[[ MATERIAL PROVIDED, beginning ]]

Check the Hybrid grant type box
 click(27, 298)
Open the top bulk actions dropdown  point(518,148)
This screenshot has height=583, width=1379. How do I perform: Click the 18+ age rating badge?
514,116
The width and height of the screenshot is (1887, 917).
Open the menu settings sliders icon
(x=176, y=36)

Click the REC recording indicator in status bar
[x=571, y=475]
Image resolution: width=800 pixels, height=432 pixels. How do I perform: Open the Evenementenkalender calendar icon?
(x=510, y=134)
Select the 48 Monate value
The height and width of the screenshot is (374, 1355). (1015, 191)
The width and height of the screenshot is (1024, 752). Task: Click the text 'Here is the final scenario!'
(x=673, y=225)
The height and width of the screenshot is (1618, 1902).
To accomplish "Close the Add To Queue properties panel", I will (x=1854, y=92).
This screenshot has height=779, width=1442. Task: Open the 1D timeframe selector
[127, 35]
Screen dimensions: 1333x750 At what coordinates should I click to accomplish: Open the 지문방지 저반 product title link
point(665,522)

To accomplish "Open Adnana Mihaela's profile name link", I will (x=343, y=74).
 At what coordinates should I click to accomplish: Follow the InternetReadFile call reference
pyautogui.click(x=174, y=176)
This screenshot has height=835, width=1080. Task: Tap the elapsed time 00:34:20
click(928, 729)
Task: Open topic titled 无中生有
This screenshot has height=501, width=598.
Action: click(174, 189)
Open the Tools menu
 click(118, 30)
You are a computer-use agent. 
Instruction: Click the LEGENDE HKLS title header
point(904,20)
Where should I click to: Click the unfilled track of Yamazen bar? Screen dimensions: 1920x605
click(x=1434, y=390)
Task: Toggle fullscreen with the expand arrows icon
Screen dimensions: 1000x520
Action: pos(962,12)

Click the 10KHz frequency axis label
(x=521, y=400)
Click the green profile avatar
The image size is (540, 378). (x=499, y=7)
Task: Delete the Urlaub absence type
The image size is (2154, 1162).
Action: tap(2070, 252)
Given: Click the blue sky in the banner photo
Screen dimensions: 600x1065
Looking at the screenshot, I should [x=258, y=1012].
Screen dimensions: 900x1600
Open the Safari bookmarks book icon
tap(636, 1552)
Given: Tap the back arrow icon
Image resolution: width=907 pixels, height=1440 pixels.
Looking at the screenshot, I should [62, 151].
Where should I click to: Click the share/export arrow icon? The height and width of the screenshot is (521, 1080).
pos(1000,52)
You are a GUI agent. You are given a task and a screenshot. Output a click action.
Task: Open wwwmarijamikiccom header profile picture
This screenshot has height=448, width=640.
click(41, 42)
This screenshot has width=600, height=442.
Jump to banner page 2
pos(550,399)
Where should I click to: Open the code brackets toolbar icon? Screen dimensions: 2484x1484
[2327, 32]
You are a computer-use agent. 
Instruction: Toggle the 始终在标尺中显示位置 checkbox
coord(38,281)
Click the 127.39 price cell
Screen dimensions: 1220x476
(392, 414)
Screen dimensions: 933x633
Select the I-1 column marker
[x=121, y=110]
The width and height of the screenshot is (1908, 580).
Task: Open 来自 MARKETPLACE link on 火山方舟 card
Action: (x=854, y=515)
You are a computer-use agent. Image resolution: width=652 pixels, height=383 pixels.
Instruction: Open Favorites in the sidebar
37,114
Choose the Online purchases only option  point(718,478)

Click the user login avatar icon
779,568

[[ MATERIAL PROVIDED, end ]]

WORK REQUEST:
Your task is to copy each line from the material above that includes the word "agent".

ANSWER SPACE:
You are a computer-use agent. 
You are a GUI agent. You are given a task and a screenshot. Output a click action.
You are a computer-use agent. 
You are a computer-use agent. Image resolution: width=652 pixels, height=383 pixels.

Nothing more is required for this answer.